PPS If you have commercial visions for your application then the table linking has got to be REALLY robust.
PPPS I agree with the commenter that you may want to take the plunge and do SQL if it is in your skill set.

One thing that hasn't been discussed, and that's the issue of whether the compile to MDE could fail. Basically, if your code compiles in your front-end MDB, it will convert to an MDE. But I've noticed that lots of people never compile.
Some hints for keeping your VBA code in good shape:
in VBE options, turn off COMPILE ON DEMAND.
add the COMPILE button to your standard VBE toolbar and USE IT OFTEN.
periodically, backup your MDB and decompile/recompile it.

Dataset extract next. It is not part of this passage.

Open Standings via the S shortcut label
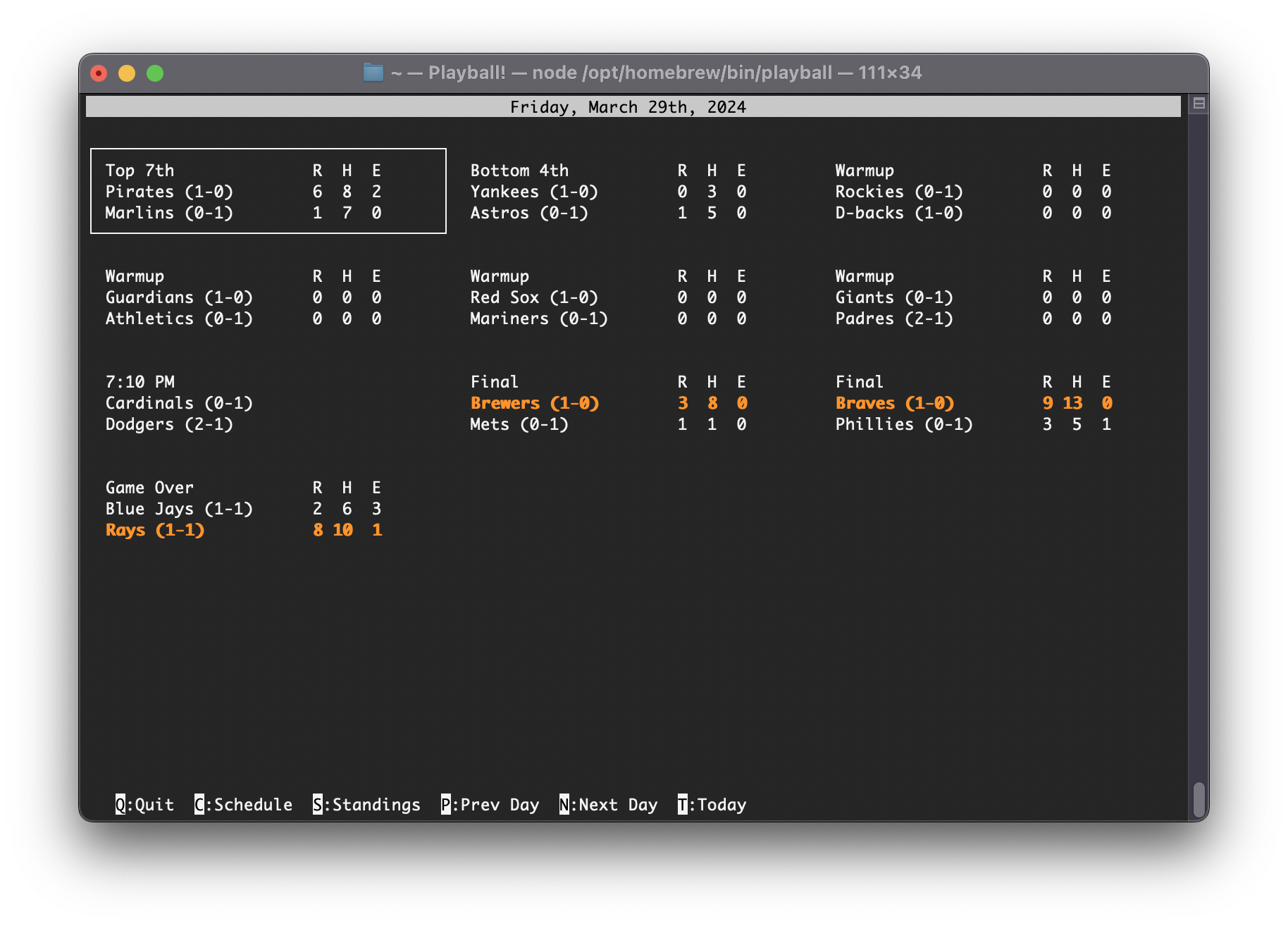This screenshot has width=1288, height=926. (x=366, y=805)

Also, remember that you must keep the MDB source, as the VBA code is not editable in an MDE and not recoverable by any good method.
EDIT:
Steps for a decompile:
backup your MDB.
start an instance of Access with the /decompile commandline argument. For, instance, I have a shortcut on my deskstop that has this as the target:
"C:\Program Files\Microsoft Office\OFFICE11\MSACCESS.EXE" /decompile
having opened that instance of Access, open the MDB you want to decompile. You will see nothing happen. DO NOTHING FURTHER IN THIS INSTANCE OF ACCESS -- close this instance of Access (the reason for this is that Michael Kaplan, who knows a thing or two about this, recommended that you never do any work in an Access instance opened with the decompile switch because he said there was no guarantee that the Access application code executed under those circumstances in a way that was fully safe for all kinds of Access work).

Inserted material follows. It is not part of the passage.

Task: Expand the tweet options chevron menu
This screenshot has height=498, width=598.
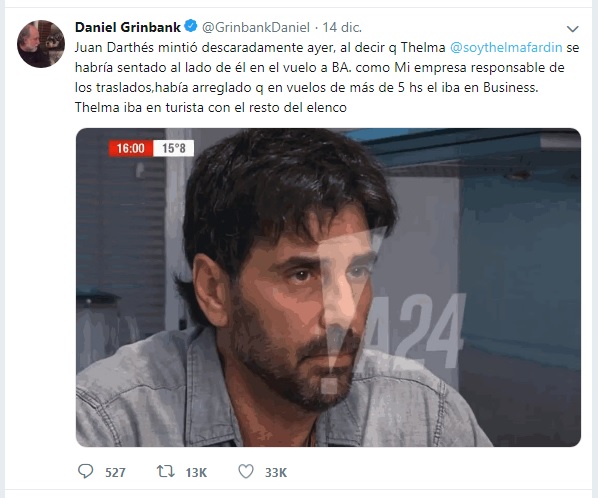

open the just-decompiled MDB holding down the shift key (you want to be sure that startup routines don't run because that would likely recompile the product before you've finished your cleanup) and compact the MDB (holding down the shift key again).
open the code editor and compile the project (DEBUG -> COMPILE [db name] for those who haven't step #2 in my original compiling instructions at the top of the post before the edit).
compact the MDB (doesn't matter if you bypass startup, since it's already fully compiled).
Why so many steps?
Because the purpose of the decompile is to get rid of the compiled p-code in order to start afresh from the canonical VBA code. Following the steps above insures that you have completely cleared the data pages storing the compiled code before you recompile. The reason for this is that without the compact step after the decompile, under some very rare circumstances, the code can behave strangely. I can't imagine that the old discarded p-code is being used again, but there's something about the pointers between the canonical code and the compiled code that apparently doesn't get completely flushed by a decompile without a compact.

This would be a comment to Seth's answer, but my rep isn't high enough to comment yet.
Seth did a great job answering your questions, I just wanted to add a bit more to part #1 about using the Database Splitter. The Database Splitter in the Tools menu works fine. Doing it manually is alright too, but it's a whole lot faster and easier to use the Database Splitter. I've used it a dozen times and never encountered any issues after using it.
http://www.databasedev.co.uk/split_a_database.html has a decent page about some of the pros, cons of splitting your database.
http://www.accessmvp.com/TWickerath/articles/multiuser.htm also has some good info when dealing with a split database in a multi-user environment.

Seth gave you a very good answer. But I'll add a few comments.
The number of objects only becomes relevant when you get close to about 1000 forms, reports and modules which have code. There's a limit about there. If you do get that message when trying to make an MDE then you almost certainly have a code error and need to compile to find the error
Another resource is "Splitting your app into a front end and back end Tips"
See the Auto FE Updater downloads page to make the process of distributing new FEs relatively painless.. The utility also supports Terminal Server/Citrix quite nicely.